Hoji Cha Smoky Roast from Kyoto Obubu Tea Farms
Now the samples are flowing in from all over Asia again. As I perused the thirty-plus samples that sit on my table, I chose the Hoji Cha Smoky Roast from Kyoto Obubu Tea Farms. Why? My first tea review was on a hoji cha basic roast, and I truly enjoyed the slightly woodsy and smoky taste of that. While researching that tea as I reviewed it, I found the other varieties of roasts available, and saw the smoky roast. I was immediately interested in trying one. Unfortunately, that desire got brushed to the side as hundreds of samples poured in to my office. Now, some of the prior samples have been finished, and the next round has arrived. All hoji cha varieties from Kyoto Obubu were included, and there is no question as to which option I am choosing first.
I would like to point something out before I get started with the review. As the number of tea tasting events that I host increases, I am finding that the amount of caffeine is a more significant issue with many people than I thought it would be. That being the case, and many of the guests of my tasting events now watching my blog, I feel it is important to touch on the caffeine subject when the opportunity arises. This specific green tea is unusually low in caffeine compared to other teas, even it’s unroasted green tea counterparts. The roasting process that these green tea leaves go through removes much of the caffeine, making this green tea a great option for later times of the day and evening. The smoky and roasty tastes may even make this tea your nighttime and after dinner go to beverage replacing decaf coffee.

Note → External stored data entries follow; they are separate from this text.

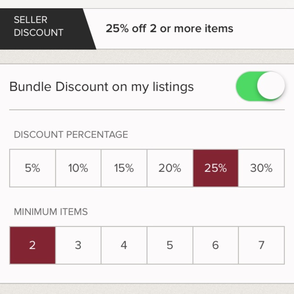
Task: Select the 5% discount percentage
Action: [33, 168]
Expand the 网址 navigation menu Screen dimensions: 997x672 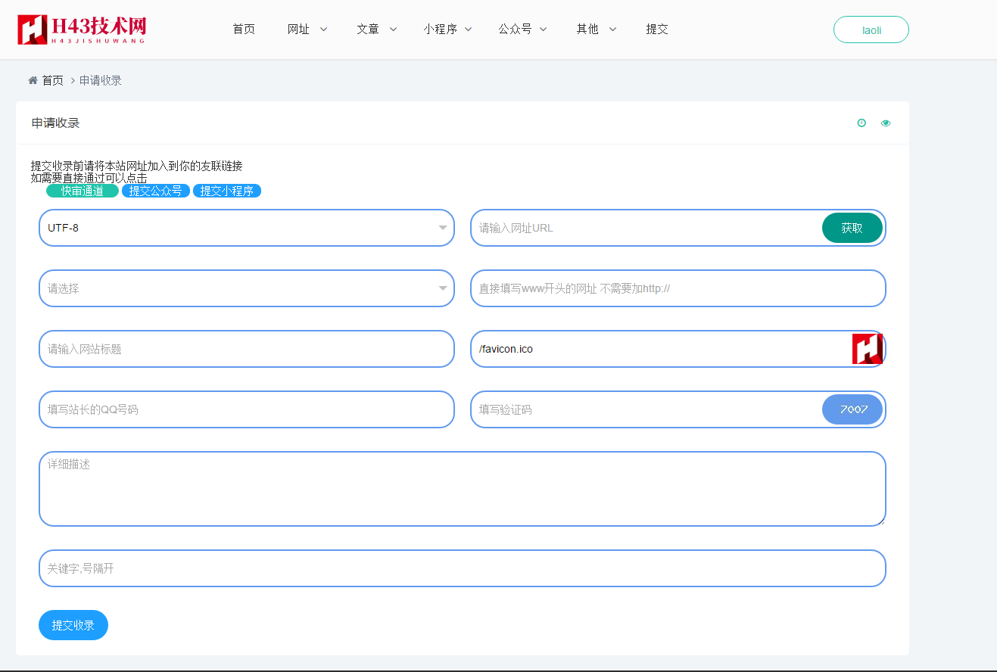(307, 30)
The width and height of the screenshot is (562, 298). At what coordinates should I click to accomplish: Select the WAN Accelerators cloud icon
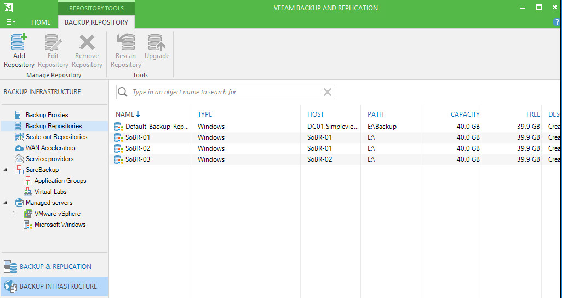(19, 148)
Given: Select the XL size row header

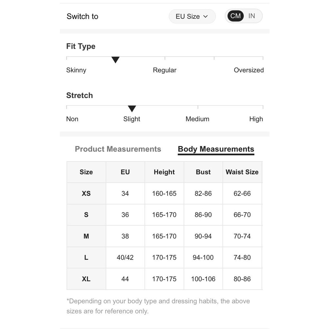Looking at the screenshot, I should [x=86, y=279].
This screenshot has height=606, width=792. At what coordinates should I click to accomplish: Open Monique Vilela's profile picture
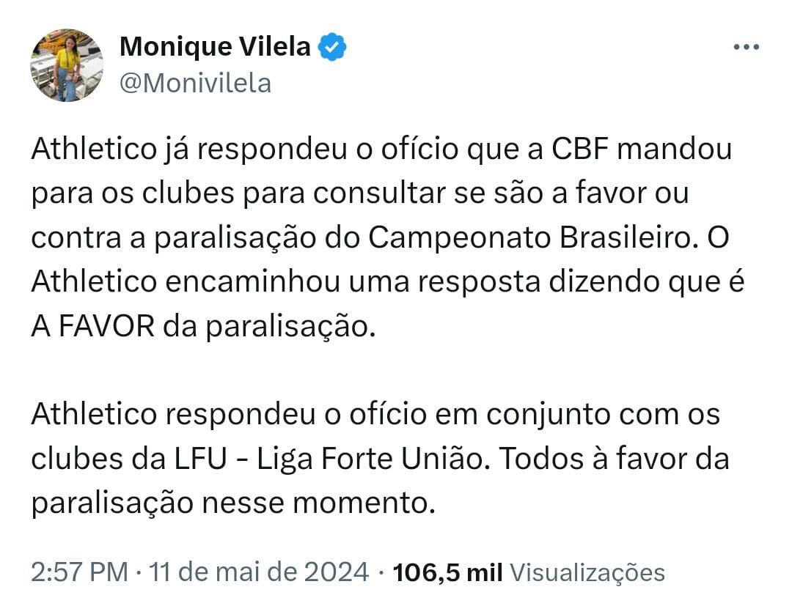67,65
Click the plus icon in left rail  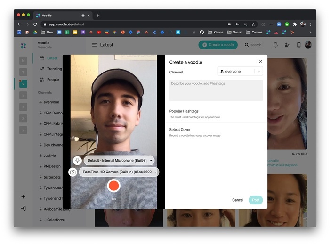click(23, 197)
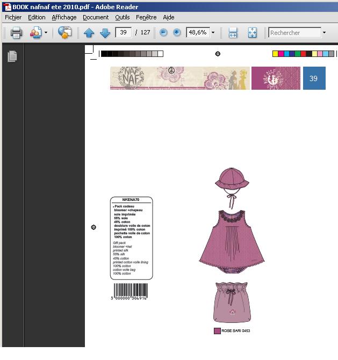Select the fit full page icon

(x=252, y=33)
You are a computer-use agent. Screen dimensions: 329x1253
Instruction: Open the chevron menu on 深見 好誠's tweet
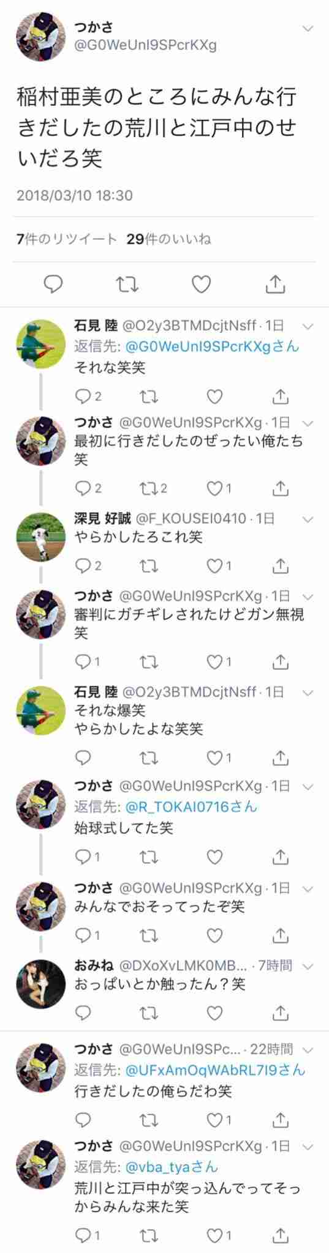click(308, 519)
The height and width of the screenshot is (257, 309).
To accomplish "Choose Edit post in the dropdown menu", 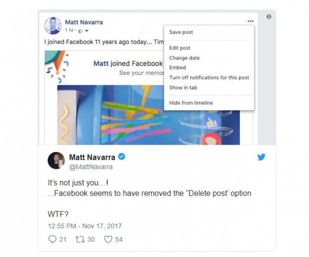I will [180, 48].
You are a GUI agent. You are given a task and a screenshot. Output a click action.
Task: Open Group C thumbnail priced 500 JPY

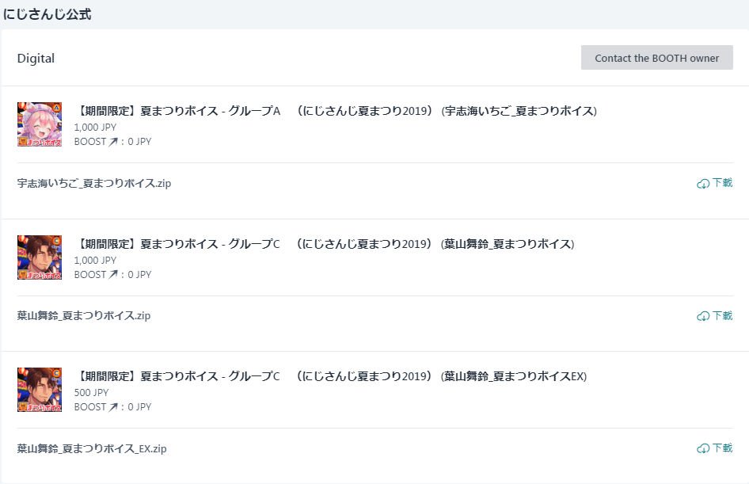coord(40,390)

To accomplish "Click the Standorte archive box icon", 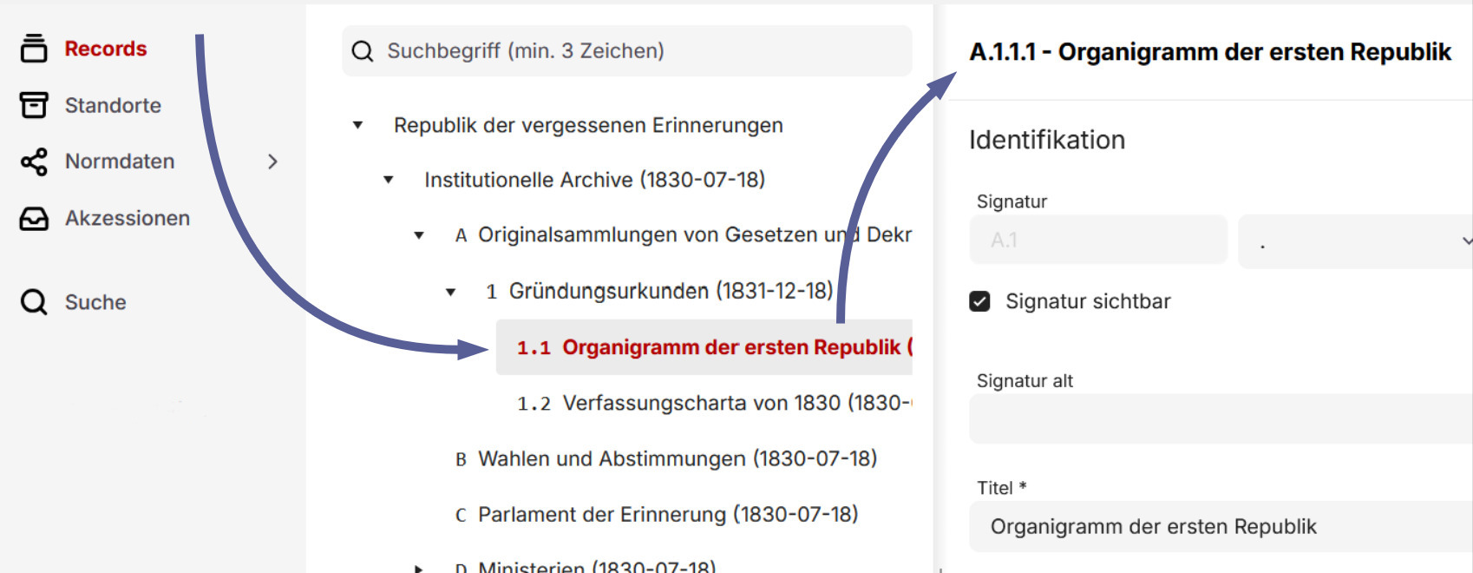I will pyautogui.click(x=34, y=105).
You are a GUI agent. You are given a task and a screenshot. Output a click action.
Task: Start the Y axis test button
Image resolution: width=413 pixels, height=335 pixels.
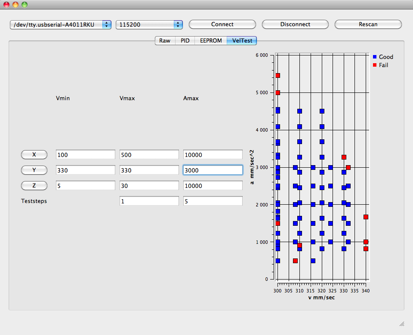(34, 170)
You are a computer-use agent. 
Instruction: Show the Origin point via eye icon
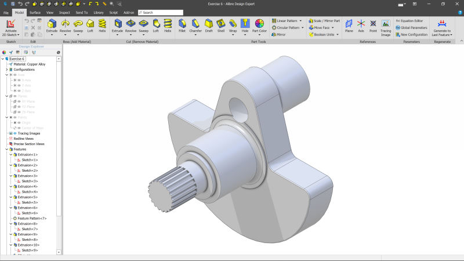19,122
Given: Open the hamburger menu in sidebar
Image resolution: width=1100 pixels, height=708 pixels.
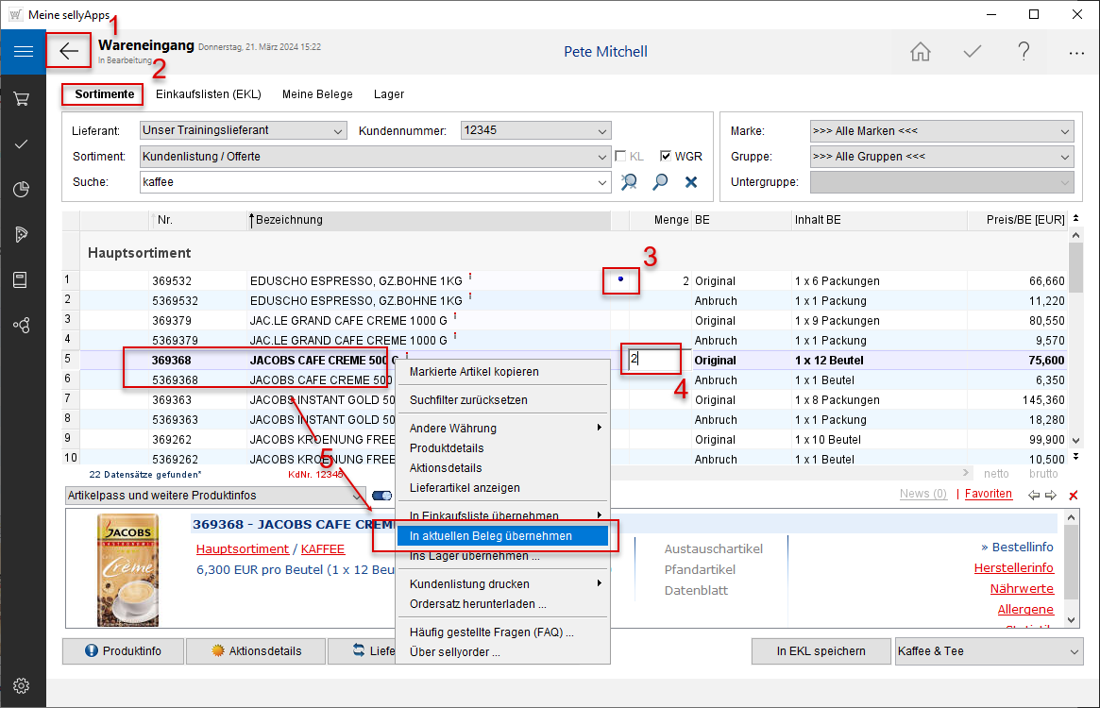Looking at the screenshot, I should [x=23, y=52].
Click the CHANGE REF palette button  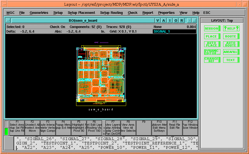click(212, 60)
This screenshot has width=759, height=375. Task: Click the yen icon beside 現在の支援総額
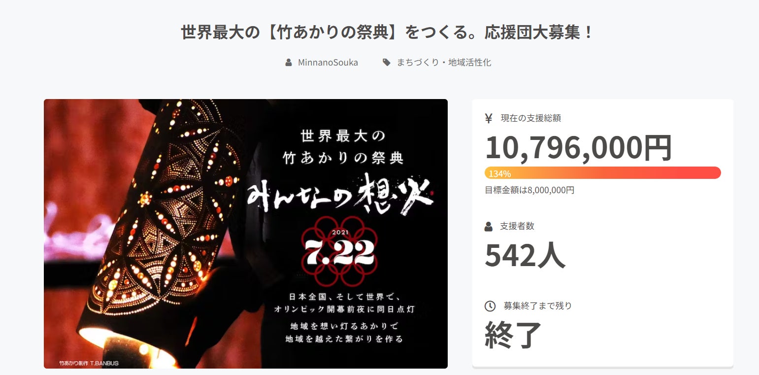click(x=489, y=118)
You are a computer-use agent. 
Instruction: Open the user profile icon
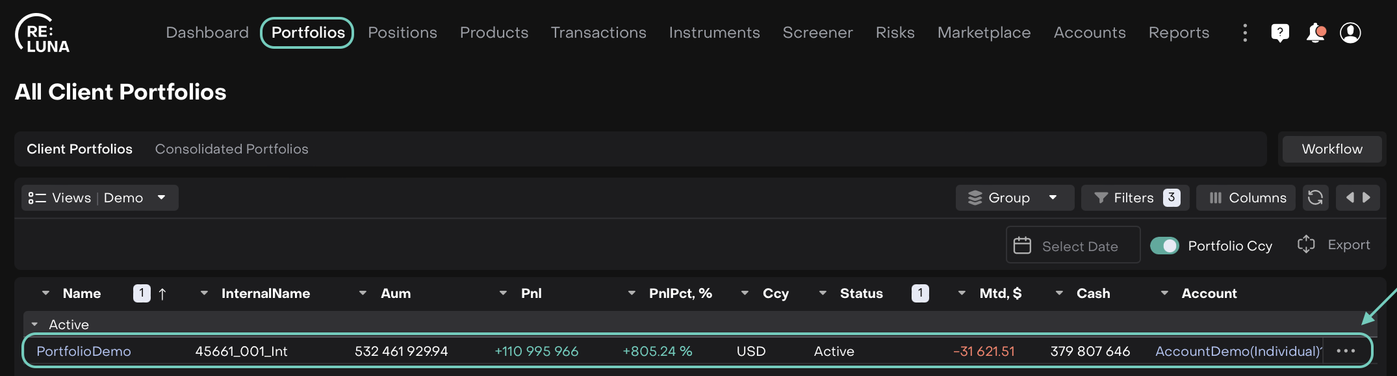click(1350, 33)
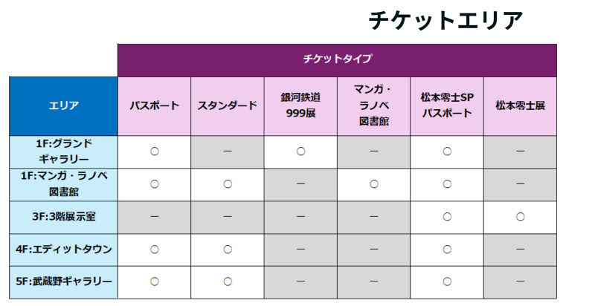The width and height of the screenshot is (592, 306).
Task: Click dash for 松本零士展 in 武蔵野ギャラリー row
Action: pos(521,281)
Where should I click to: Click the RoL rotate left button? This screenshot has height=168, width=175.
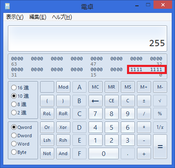(47, 114)
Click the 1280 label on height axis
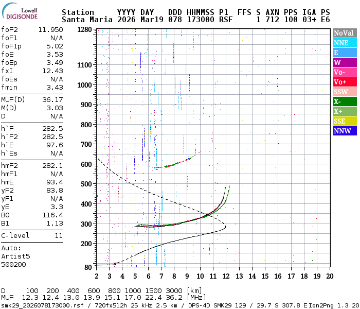This screenshot has width=360, height=309. tap(84, 30)
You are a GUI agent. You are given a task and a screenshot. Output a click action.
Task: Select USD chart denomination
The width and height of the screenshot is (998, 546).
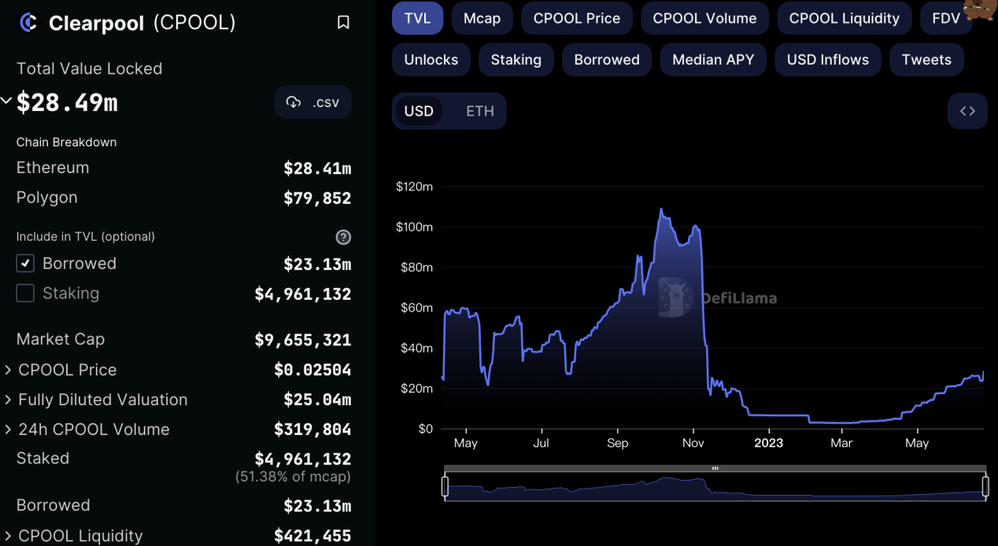(x=419, y=111)
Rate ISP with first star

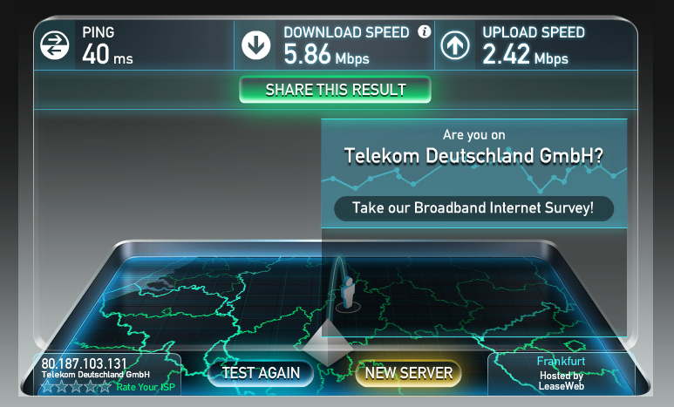pyautogui.click(x=47, y=386)
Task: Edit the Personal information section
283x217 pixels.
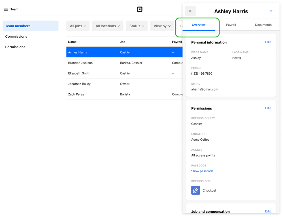Action: (268, 42)
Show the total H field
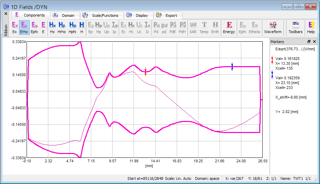Screen dimensions: 320x184 (82, 28)
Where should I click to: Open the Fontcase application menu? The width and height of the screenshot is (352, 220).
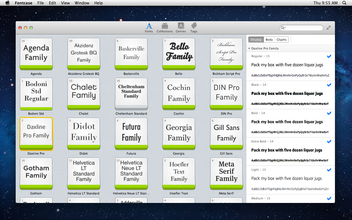23,3
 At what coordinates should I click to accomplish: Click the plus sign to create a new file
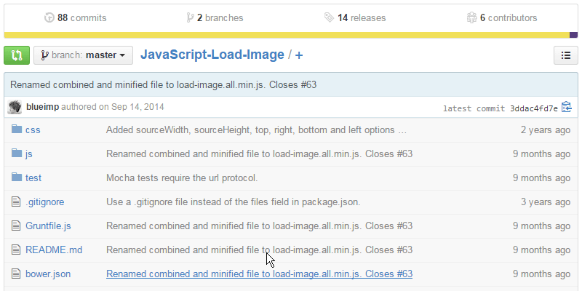click(299, 55)
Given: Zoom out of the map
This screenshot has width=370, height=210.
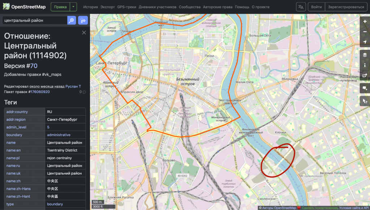Looking at the screenshot, I should (x=365, y=32).
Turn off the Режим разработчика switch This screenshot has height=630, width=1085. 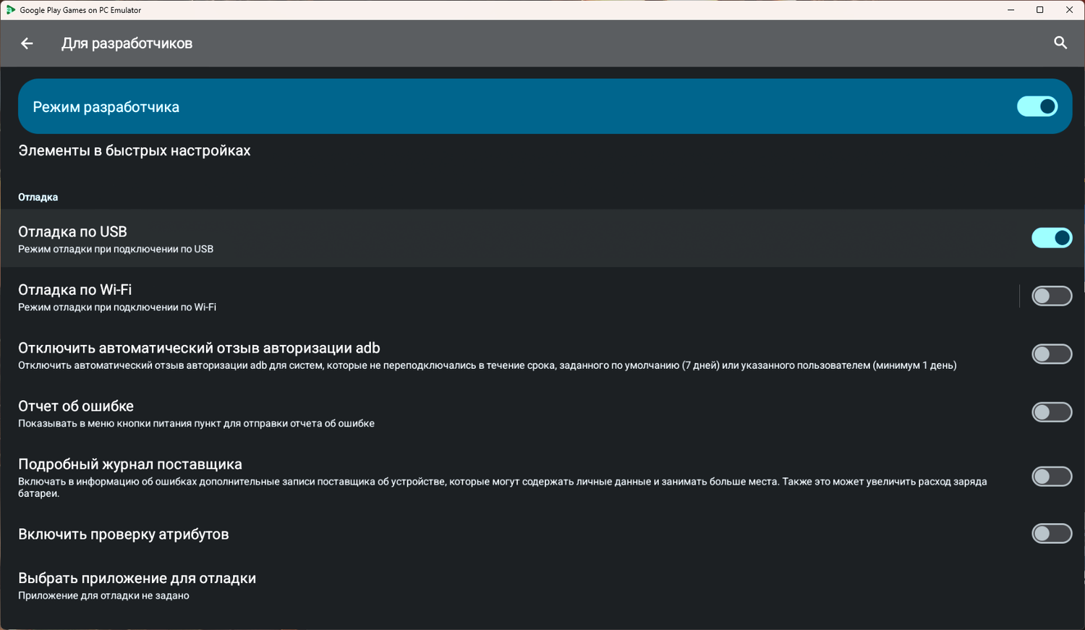click(x=1037, y=106)
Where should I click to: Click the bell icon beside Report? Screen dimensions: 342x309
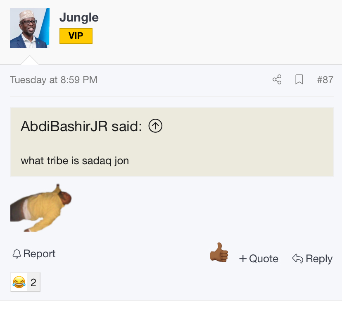(17, 254)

The Obubu Tea Farms are located in Wazuka, in the southern part of the Kyoto Prefecture, Japan. This hoji cha comes from the Camellia Sinensis Yabukita cultivar. Now, let the journey begin…
The dry leaves of the Hoji Cha Smoky Roast are a uniform dark brown color with a slight dark green tint. The shape and size of the leaves are inconsistent. The leaves are very dry as a result of the roasting process, and break fairly easily. The leaves appear to be lightly rolled and machine cut. There are bare stems present, as usual. The aroma is charred wood, again from the roasting process.
The standard preparation method was used for this sample. Purified water was heated to 175°F (80°C). The five gram sample of tea leaves was placed in a cast-iron tetsubin, which was filled with twelve ounces (350 ml) of the water. The leaves were infused for 1 minute and 0 seconds.
The first infusion produced a golden-yellow liquor, with a slight brown tint, clear and transparent. The aroma is smoky with charred wood. The body is light-medium, with a subtle feel. The taste is charred wood, and sweet grass, with no astringency. The aftertaste is light and tastes of charred wood.
The second infusion produced a liquor with a nearly identical color (maybe slightly darker), aroma, body, and taste as the first infusion. There was no difference in the quality of the liquor between the first and second infusions.
The third infusion produced a liquor with slightly brighter color. The aroma remains smoky with charred wood. The taste is slightly lighter, but maintains the charred wood and sweet grass flavors. Very little difference between the second and third infusions. Definitely plenty of flavor left in these leaves.
The infused leaves have a uniform charred black color. The size and shape of the leaves varies. The leaves do not have the usual fresh wet leaf feel. They have a more rigid, substantial, and charred feel. These leaves are not exhausted of the flavor. The aroma is charred wood.
This reviewed seemed so simple to complete. Yet, as the Japanese tea scholars have repeated many times over the centuries, there is beauty in simplicity. This tea had two dominant flavors, the roasted and charred wood taste, and the sweet grass taste. Yet, the taste remained fairly consistent across the three infusions, with enough taste in the leaves to provide another infusion or two. There was little complexity to this tea, yet it is truly enjoyable, moreso than many of the more “complex” teas available. To me, this tea embodies the very philosophy of the Japanese Tea Ceremony, simplicity and beauty. The aroma and taste are simple, yet beautiful to smell and taste. Hoji cha remains my favorite of the Japanese tea products. Well done, Kyoto Obubu.